[gmx-developers] New Test Set
David van der Spoel
spoel at xray.bmc.uu.se
Sat Feb 11 08:35:08 CET 2012
On 2012-02-10 20:17, Roland Schulz wrote:
> On Sun, Feb 5, 2012 at 3:53 PM, Shirts, Michael (mrs5pt)
> <mrs5pt at eservices.virginia.edu <mailto:mrs5pt at eservices.virginia.edu>>
> Hi, all-
> My opinion:
> I think there should probably be two classes of sets -- fast fully
> sets, and more sophisticated content validation sets.
> For the fast fully automated test, I would suggest:
> -testing a large range of input .mdps, tops and gros for whether
> they run
> through grompp and mdrun. Not performing whether the output is
> correct or
> not, because that is very hard to automate -- just testing whether
> it runs
> for, say 20-100 steps or so.
> Yes having that set of inputs is needed. Should we start a wiki page to
> start listing all the inputs we want to include? Or what would be the
> best way to collaborative creating this set of inputs?
A while ago I talked about this with Nicu who works with Siewert Jan
Marrink. He is a software engineer by training and suggested the
following. For each import parameter you take extreme values (e.g.
timestep 5 fs and 0.001 fs) and a random value in between. Then there
would be N^3 different parameter combinations for N parameters which
probably is way too many combination, even if N would be only 20.

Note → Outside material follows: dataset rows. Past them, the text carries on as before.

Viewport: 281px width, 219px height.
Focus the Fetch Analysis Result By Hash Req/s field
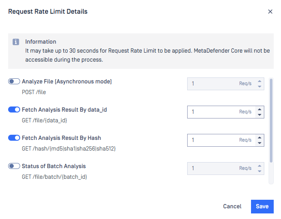[x=221, y=140]
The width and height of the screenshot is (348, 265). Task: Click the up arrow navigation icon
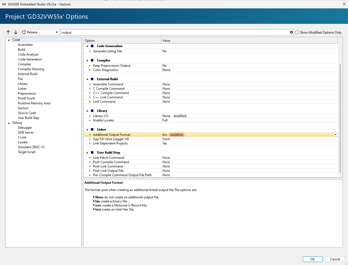(8, 32)
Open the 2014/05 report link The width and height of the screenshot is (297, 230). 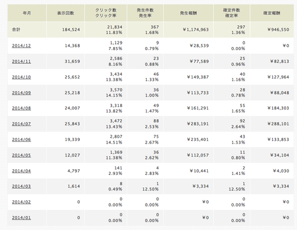[x=22, y=155]
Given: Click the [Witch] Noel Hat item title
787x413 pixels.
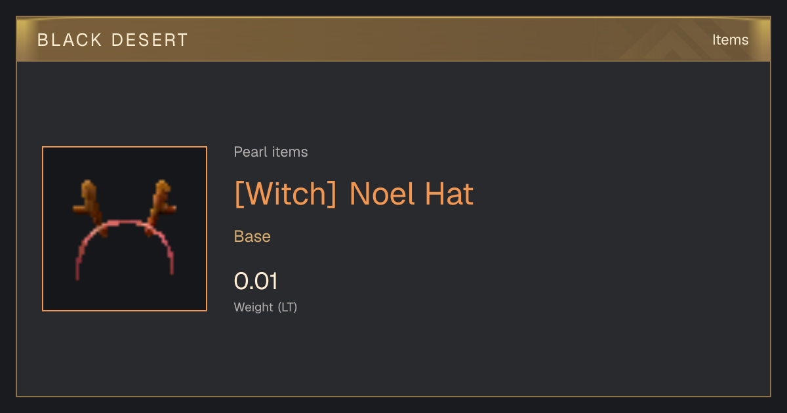Looking at the screenshot, I should [x=353, y=193].
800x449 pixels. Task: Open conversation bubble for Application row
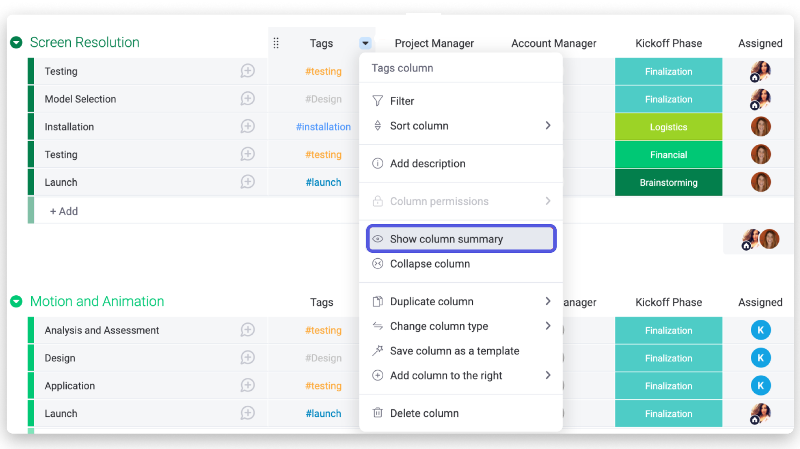248,385
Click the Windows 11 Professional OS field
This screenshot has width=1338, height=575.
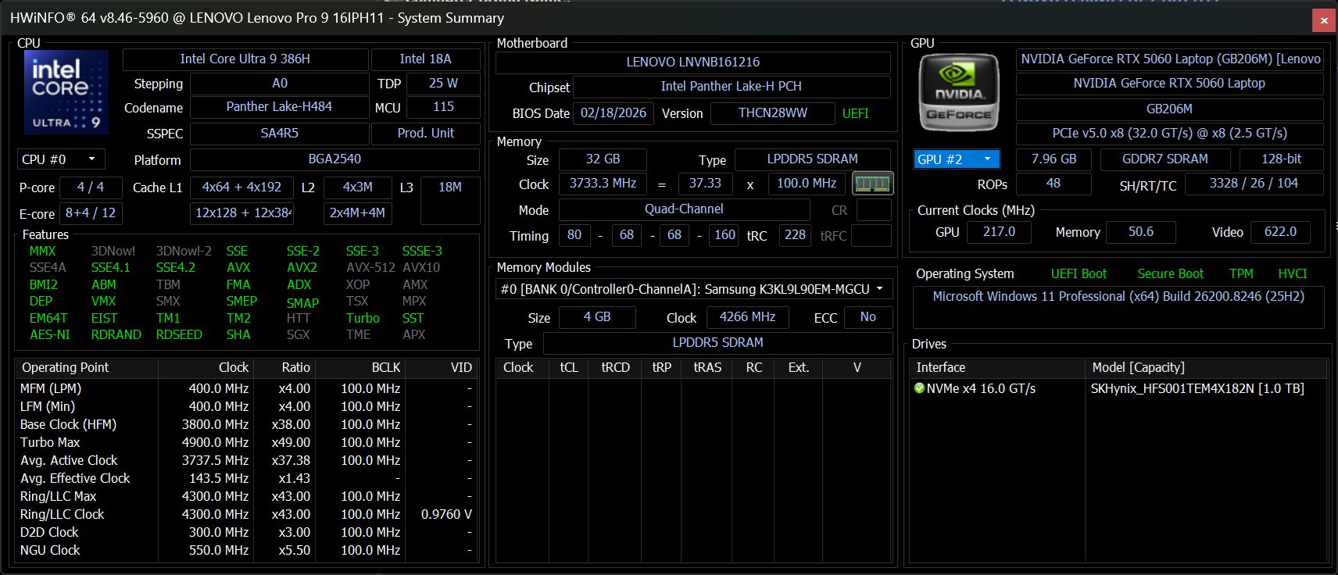[1118, 297]
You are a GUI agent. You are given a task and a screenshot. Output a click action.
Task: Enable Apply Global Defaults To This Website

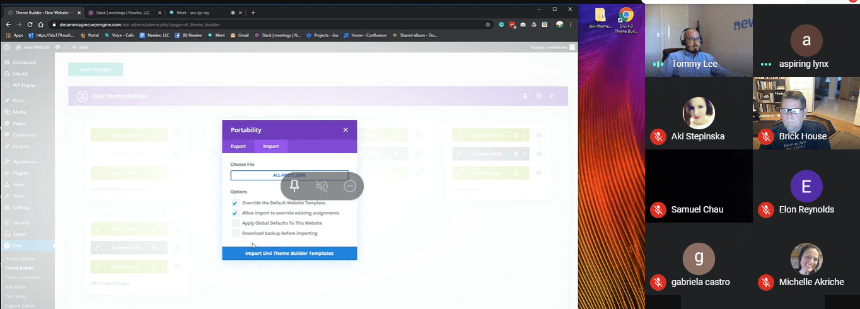(235, 223)
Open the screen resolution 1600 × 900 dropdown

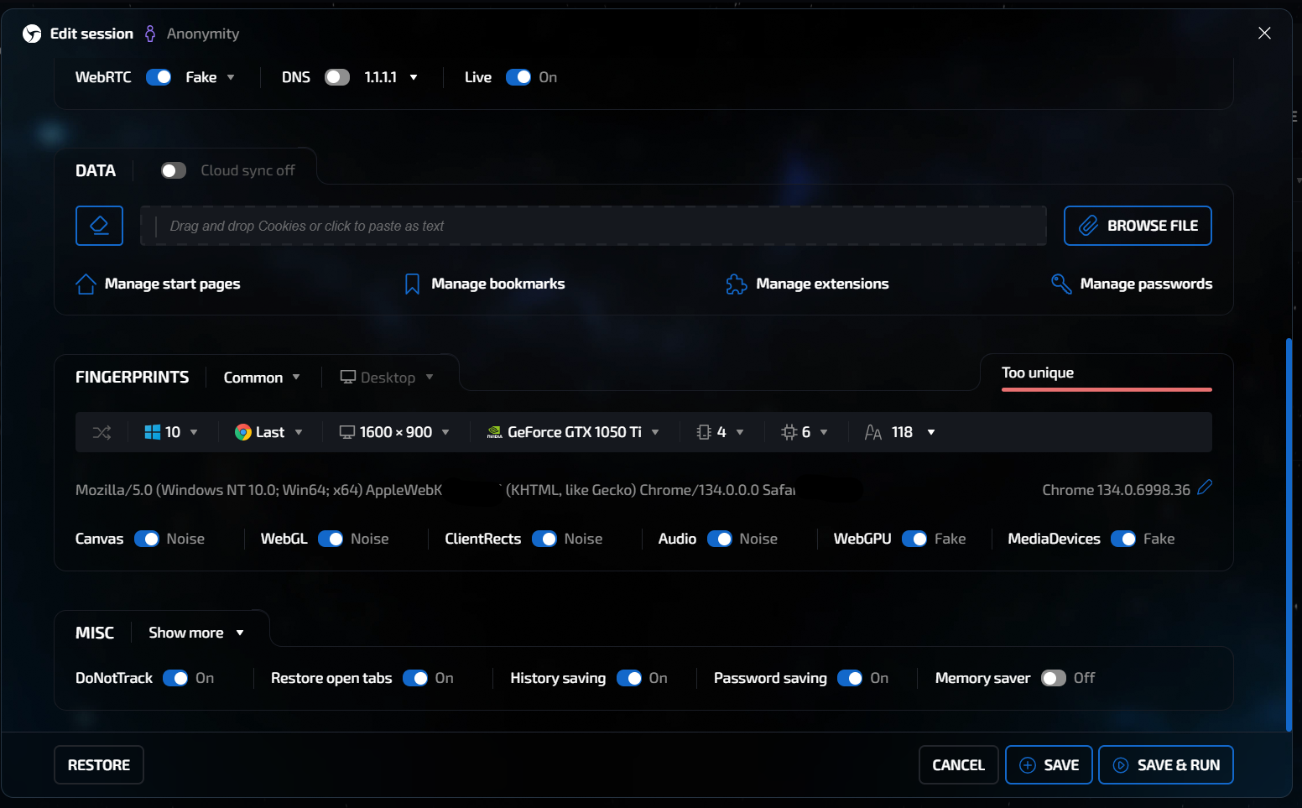394,432
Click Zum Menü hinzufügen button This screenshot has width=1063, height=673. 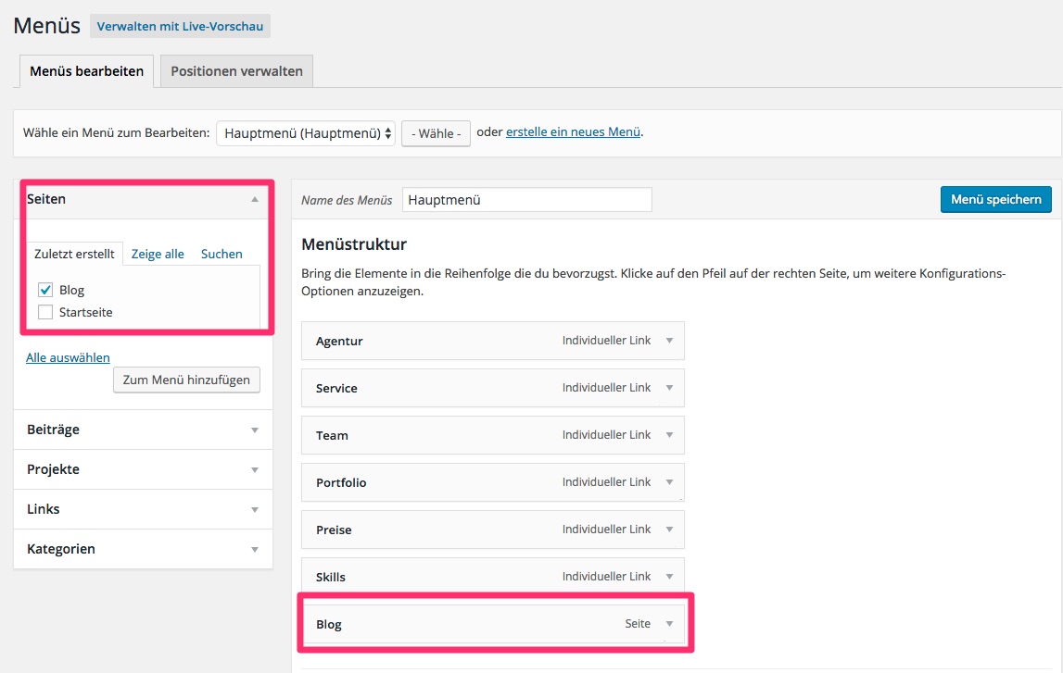pyautogui.click(x=186, y=380)
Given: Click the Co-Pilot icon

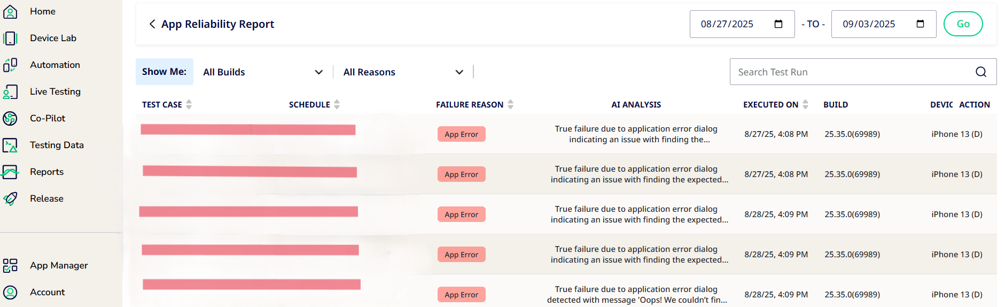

Therefore you now pick a subset of, say 200 or 1000 out of these N^3
possible tests, and this becomes the test set. With such a set-up it is
quite easy to see that we'd test at least the extreme value which are
possible where things can go wrong. A few of these tests would actually
be prohibited by grompp too, but in all likelihood not nearly enough.
At the time when Nicu & I discussed this we even considered publishing
this, since I am not aware of another scientific code that has such
rigorous testing tools.
> Longer term, we should look more at validating code at a physical level.

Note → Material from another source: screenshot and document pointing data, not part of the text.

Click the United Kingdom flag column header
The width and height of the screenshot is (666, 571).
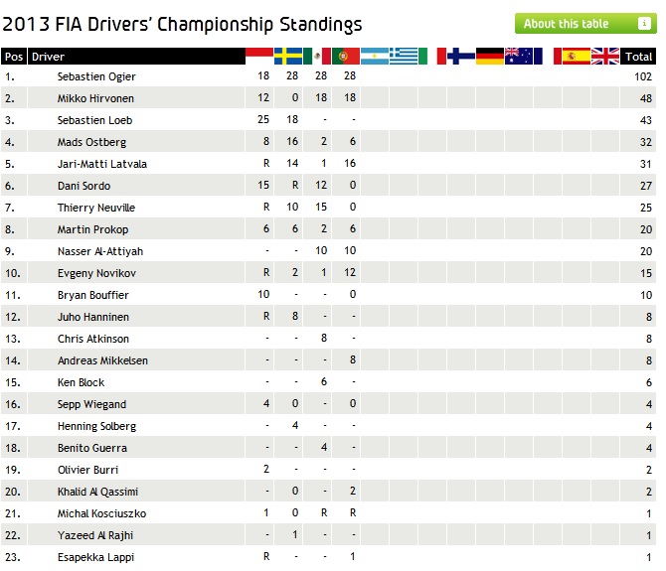[605, 57]
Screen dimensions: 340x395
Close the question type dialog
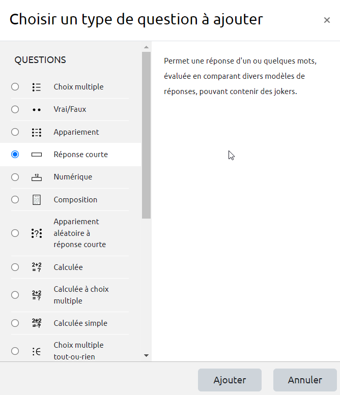click(x=327, y=20)
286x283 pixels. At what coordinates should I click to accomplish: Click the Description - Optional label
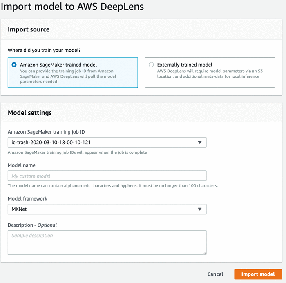point(32,225)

> Clearly testing energy conservation is a good idea for integrators; it's
> fairly sensitive. I think we need to discuss a bit more about how to
> evaluate energy conservation. This actually can take a fair amount
> of time,
> and I'm thinking this is something that perhaps should wait for 5.0.

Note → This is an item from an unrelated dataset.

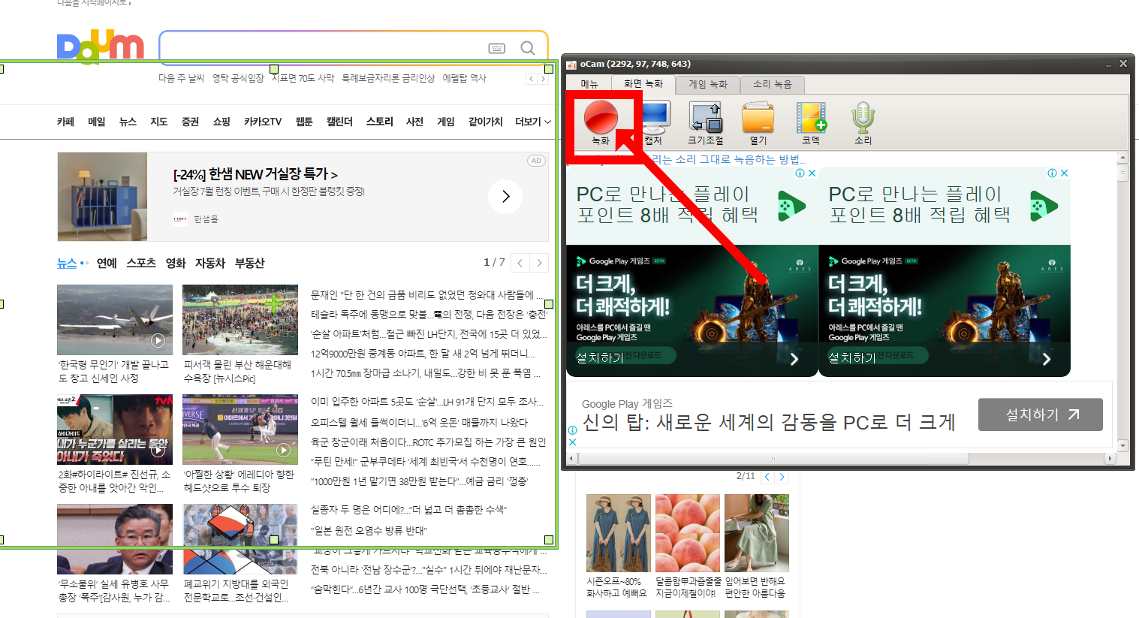Click the red 녹화 record button in oCam

601,118
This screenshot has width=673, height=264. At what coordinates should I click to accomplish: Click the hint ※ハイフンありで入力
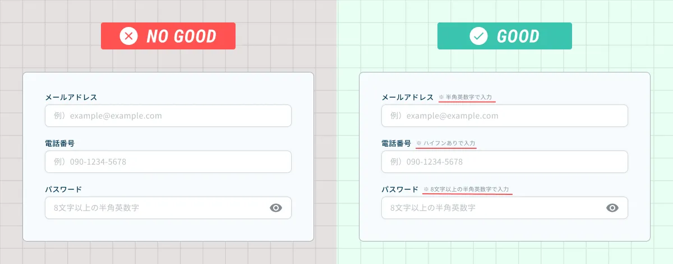point(446,144)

> thermostats and barostats, I'm working on a very sensitive test of
> validity. I'll email a copy to the list when it's ready to go (1-2
> and this is something that can also be incorporated in an integrated
> regime, but again, these sorts of tests will take multiple hours, not
> seconds. That sort of testing level can't be part of the day to
> day build.
> Well even if the tests take ~2000CPU-hours, I think we (maybe even Erik
> by himself) have the resources to run this weekly.
> > - What are the requirements for the new test set? E.g. how easy
> should it
> > be to see whats wrong when a test fails?
> For the first set of tests, I can imagine that it would be nice to
> be able
> to look at the outputs of the tests, and diff different outputs
> corresponding to different code versions to help track down changes
> But I'm suspicious about making the evaluation of these tests decided on
> automatically at first. I agree such differences should EVENTUALLY be
> automated, but I'd prefer several months of investigation and discussion
> before deciding exactly what "correct" is.
> I think a wrong reference value is better than no reference value. Even
> a wrong reference value would allow us to detect if e.g. different
> compilers give significant different results (maybe some give the
> correct value). Also it would help to avoid adding additional bugs. Of
> course we shouldn't release the test set to the outside before we are
> relative sure that it actually correct.
> > Should the test support being run
> > under valgrind? Other?
> Valgrind is incredibly slow and can fail for weird reasons -- I'm
> not sure
> it would add much to do it under valgrind.
> I have the current C++ tests (those written by Teemu) running under
> valgrind in Jenkins. It wasn't very hard to write a few suppression
> rules to make valgrind not report any false positives. Now Jenkins
> can automatically fail the build if the code has any memory errors.
> Obviously one woudn't run any of the long running tests with valgrind.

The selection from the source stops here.